Tucked away in the fine print of Thursday’s MYEFO statement was $1855.3 million worth of reduced revenue over four years for “decisions taken but not yet announced”.
You might wonder why the government is keeping such a gift quiet. The answer to such a question normally is “politics”.
In the broader scale of the government’s personal income tax cuts, $1.86 billion over four years is small change – but it could still be wrapped up by the PR machine to look like something sweet for, say, the coalition’s small business “base” in the run up to the May budget.
And there’s plenty of speculation that it could be an election budget to capitalise on Scott Morrison’s personal approval rating and the COVID effect favouring incumbents.
There’s also the danger that the “comeback” euphoria promoted by Treasurer Frydenberg won’t last.
Yes, Thursday’s unemployment rate and employment growth was pleasingly better than expected and the debt and deficit figures aren’t as bad as feared in the October budget, but after the immediate GDP bounce and return-to-work wears off, the vast majority of Australians are facing at least two years of stagnation and probably more.
That’s the effect of real wages shrinking and unemployment and underemployment remaining high.
It promises to be worse than what most people were living with before the COVID pandemic hit, when the Reserve Bank cut interest rates three times in 2019, pushing on their proverbial piece of string, trying unsuccessfully to stimulate the economy.
It is a great achievement that our economy didn’t tank. That’s thanks to Australia’s federation avoiding a much worse health crisis and the federal government anchoring a largely effective safety net along with the RBA’s money deluge.
But it won’t take long for voters to start taking that for granted and reflect more on the outlook for declining living standards.
That might or might not be fair, but it’s political reality. Hence the early election speculation.
Treasurer Frydenberg delivered the MYEFO with the now-usual media management of the key figures being given to newspapers on Wednesday evening and understandable spin about how well Australia was fairing compared with most of the rest of the world.

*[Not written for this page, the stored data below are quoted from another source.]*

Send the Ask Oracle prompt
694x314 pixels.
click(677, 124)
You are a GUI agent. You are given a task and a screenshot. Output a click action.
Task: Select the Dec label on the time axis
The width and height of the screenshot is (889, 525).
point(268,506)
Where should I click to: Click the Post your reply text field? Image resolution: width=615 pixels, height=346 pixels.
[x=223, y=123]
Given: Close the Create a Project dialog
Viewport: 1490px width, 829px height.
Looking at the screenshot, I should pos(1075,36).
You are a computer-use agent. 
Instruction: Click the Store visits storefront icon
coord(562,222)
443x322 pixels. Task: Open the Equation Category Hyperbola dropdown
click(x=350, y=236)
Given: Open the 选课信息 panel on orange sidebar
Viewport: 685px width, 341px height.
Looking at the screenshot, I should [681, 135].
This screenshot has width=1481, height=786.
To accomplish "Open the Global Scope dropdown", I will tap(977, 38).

Nevertheless, Treasury’s numbers say the present surge won’t last for workers. While the headline MYEFO figures were better, the wages outlook is worse than in October’s budget, partly thanks to federal government policy to suppress wages.

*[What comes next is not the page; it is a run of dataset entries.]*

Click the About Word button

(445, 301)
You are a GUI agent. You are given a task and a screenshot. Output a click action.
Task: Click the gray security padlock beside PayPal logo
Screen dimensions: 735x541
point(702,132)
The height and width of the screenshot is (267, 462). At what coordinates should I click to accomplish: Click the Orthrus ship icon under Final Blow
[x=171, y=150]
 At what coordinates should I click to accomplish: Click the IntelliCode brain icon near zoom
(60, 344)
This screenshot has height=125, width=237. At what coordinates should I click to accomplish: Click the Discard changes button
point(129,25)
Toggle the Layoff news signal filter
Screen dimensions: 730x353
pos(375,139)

In October, Treasury forecast consumer price index inflation of 1.75 per cent this financial year and wage price index growth of 1.25 per cent. Now, it’s guessing 2.25 per cent inflation and still 1.25 per cent wages growth.

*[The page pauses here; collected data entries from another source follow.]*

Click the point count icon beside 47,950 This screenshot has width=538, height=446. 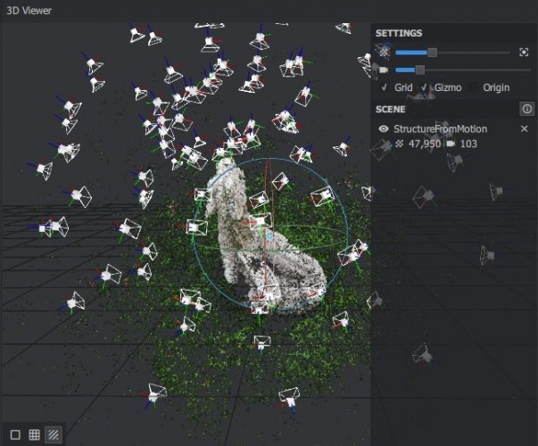click(x=401, y=144)
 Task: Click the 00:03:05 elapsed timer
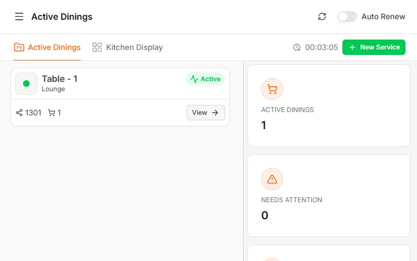point(321,47)
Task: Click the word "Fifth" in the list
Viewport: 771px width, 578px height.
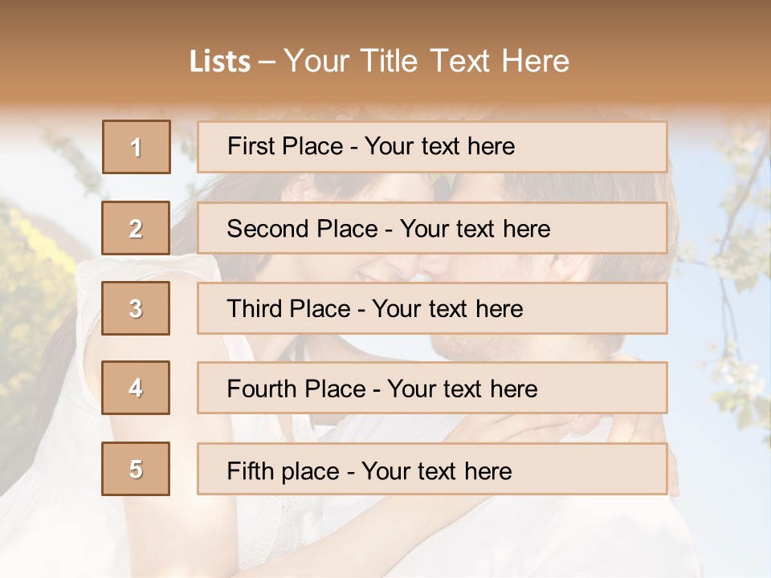Action: coord(251,470)
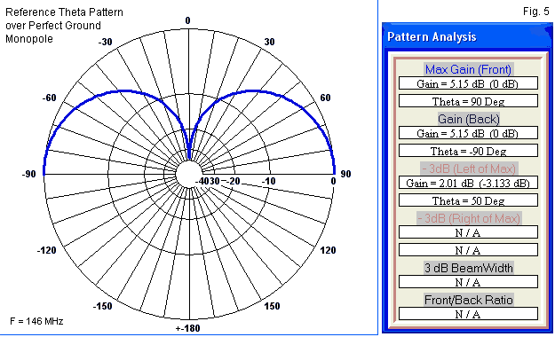
Task: Select the Gain = 5.15 dB front field
Action: coord(468,83)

For the next financial years, the CPI guess is steady at 1.5 per cent, but the wage price index growth has been lowered from 1.5 per cent to 1.25 per cent. And remember that Treasury and the RBA have a track record of being hopelessly optimistic about wages.
As has been explained on these pages many times (but very rarely, if ever, elsewhere) the impact of income tax means the take-home wages growth is worse again – living standards go backwards.
Then there’s unemployment and underemployment. There is simply no sign on the forecastable horizon of that combination coming down enough to begin to generate the wages growth and healthy inflation the nation needs.
Without it, inequality grows and consumption doesn’t grow enough to spark decent business investment.
Another $1.86 billion worth of fee or tax relief for business won’t camouflage that indefinitely.
The MYEFO fine print lists foregone revenue for those “decisions taken but not yet announced” of $126 million this financial year, rising to $452 million in 2021-22, $642 million in 2022-23 and $636 million in 2023-24.
There are other passing insights generally overlooked in the MYEFO welter. For example, these three titbits of decisions made since the October budget:
- The Office of the Special Investigator looking into the alleged SAS Afghanistan crimes doesn’t come cheaply – $116.6 million
- The support for fossil fuels keeps coming – $52.1 million to accelerate gas exploration in the Northern Territory’s Beetaloo sub-basis, most of it in grants. “This measure builds on the 2020-21 Budget measure titled JobMaker Plan — gasfired recovery,” notes the MYEFO papers. Once upon a time, energy companies paid for exploration themselves as they expected to subsequently make a profit from what they found
- And in shades of the government’s 2015 National Wind Farm Commissioner sinecure: “The Government will provide $0.9 million over two years from 202021 to engage a Special Advisor for Low Emissions Technology. The Special Advisor would engage internationally, conducting high level and strategic international engagement to support Australia’s emission reduction strategy.”
(Hey Josh, I reckon Craig Kelly would be prepared to do it for less. You’d save some money and solve one of Scott Morrison’s problems.)